Historic house in Connecticut, United States

The William Harvey House is a historic house at 1173 Windor Avenue in Windsor, Connecticut. Built in 1868, it is a good local example of Italianate architecture, executed in brick. It was listed on the National Register of Historic Places in 1988.

==Description and history==
The William Harvey House stands in southern Windsor, at the northwest corner of Windsor Avenue (Connecticut Route 189) and Hillcrest Road. Windsor Avenue is at this point the major north–south thoroughfare on the west side of the Connecticut River. The house is two stories in height, with a flat roof and brick walls.
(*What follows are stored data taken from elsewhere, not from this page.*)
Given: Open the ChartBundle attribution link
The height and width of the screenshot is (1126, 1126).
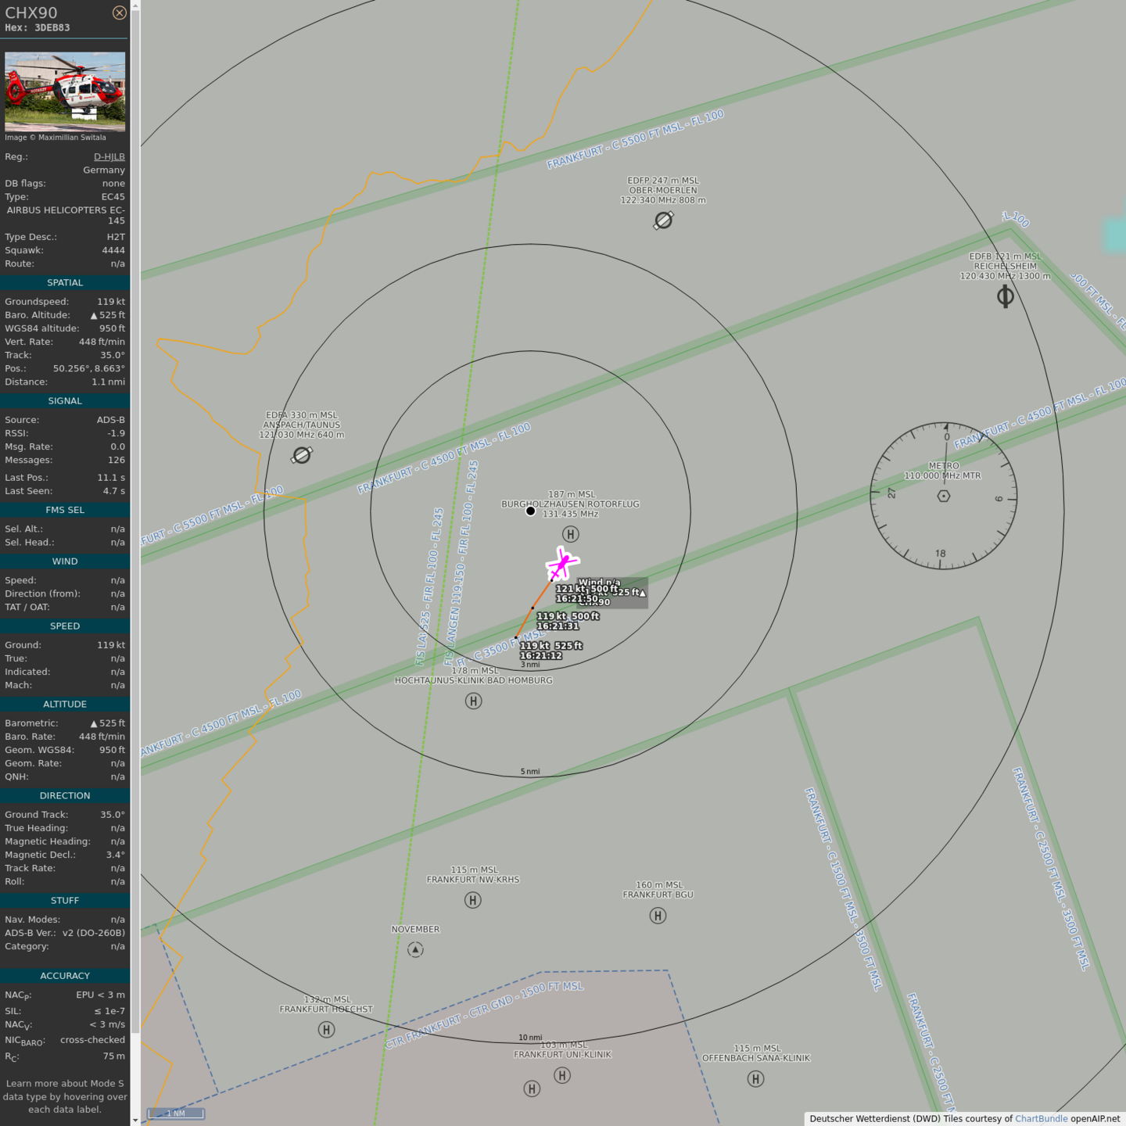Looking at the screenshot, I should click(1041, 1118).
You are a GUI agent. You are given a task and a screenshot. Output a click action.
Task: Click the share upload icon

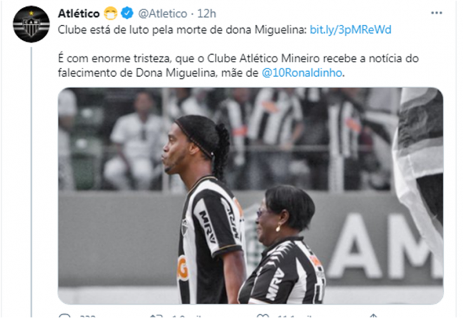click(373, 315)
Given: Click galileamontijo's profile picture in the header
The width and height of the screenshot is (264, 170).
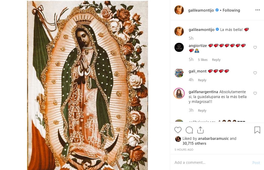Looking at the screenshot, I should [179, 10].
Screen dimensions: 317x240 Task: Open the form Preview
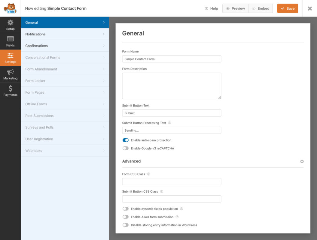tap(235, 8)
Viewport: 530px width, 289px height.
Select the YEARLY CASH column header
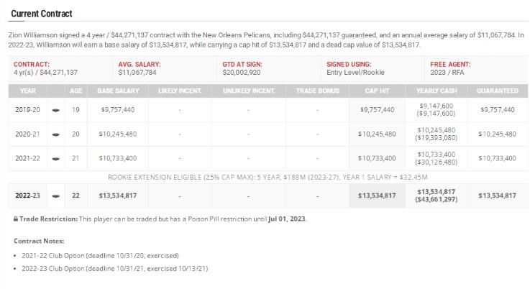(437, 91)
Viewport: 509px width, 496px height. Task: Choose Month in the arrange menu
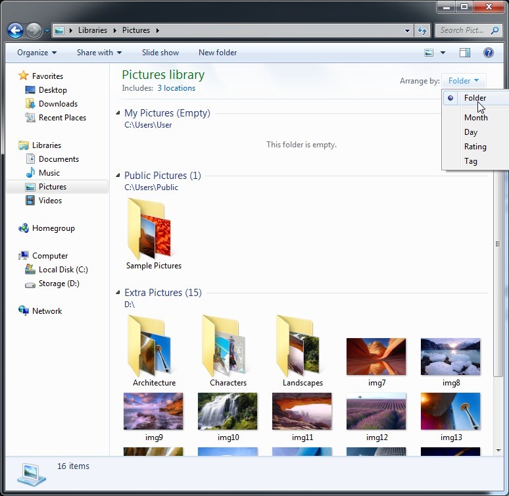point(475,118)
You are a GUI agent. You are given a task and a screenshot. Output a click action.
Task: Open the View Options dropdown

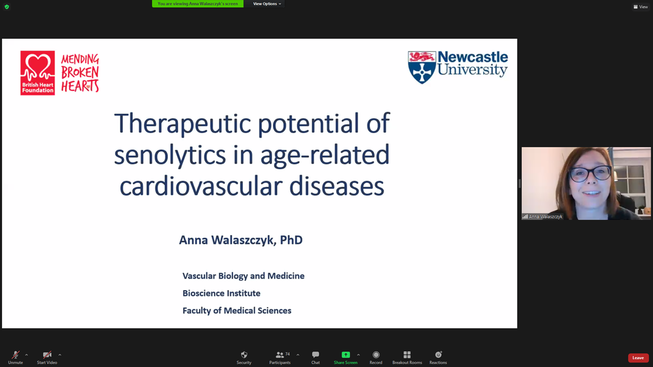tap(267, 4)
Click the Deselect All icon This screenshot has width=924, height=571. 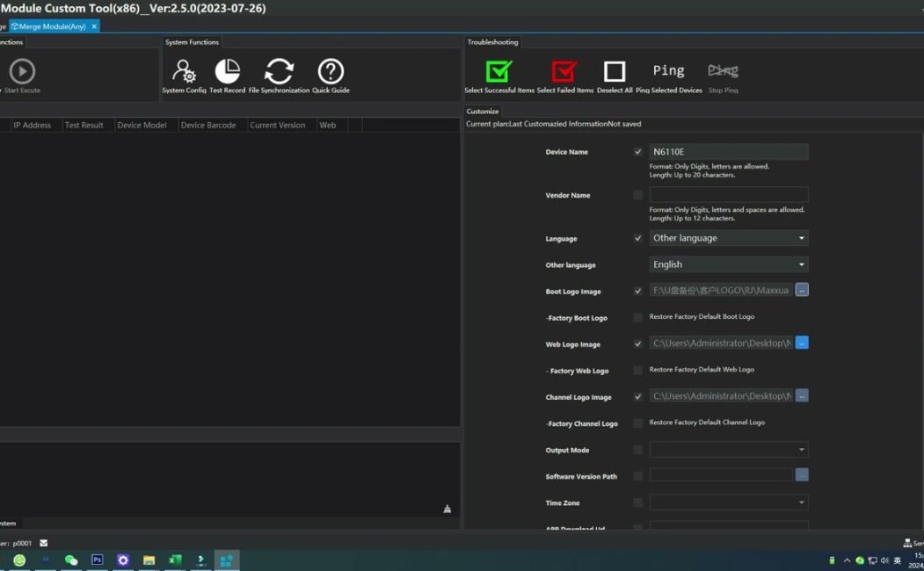pyautogui.click(x=615, y=71)
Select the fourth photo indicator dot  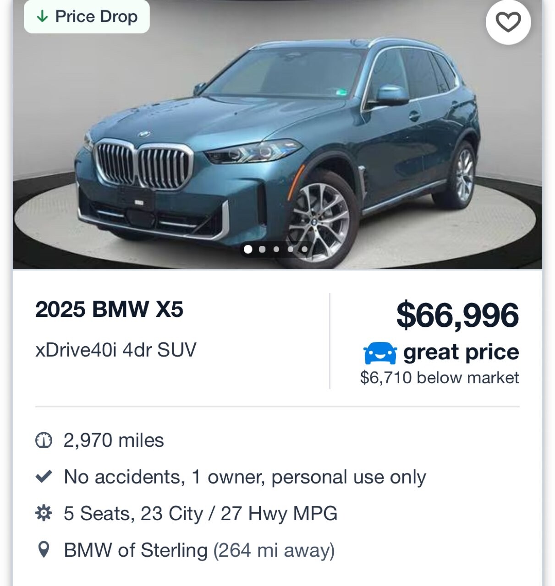click(291, 249)
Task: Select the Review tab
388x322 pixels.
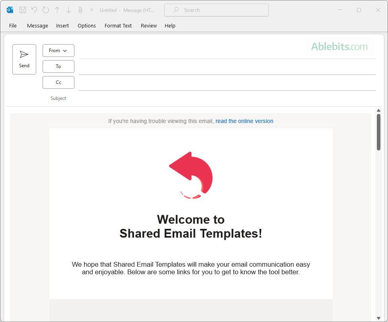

The eaves of the roof are elongated, projecting a significant distance beyond the walls. The front facade is three bays wide, with the main entrance in the rightmost bay. It is sheltered by flat-roof portico, and has sidelight and transom windows, with flanking pilasters. The ground floor windows are elongated, and the second-floor windows are of a more typical sash size, with sills and lintels of brownstone. On the side elevations there are small windows in the attic level. A two-story brick ell extends to the rear of the main block.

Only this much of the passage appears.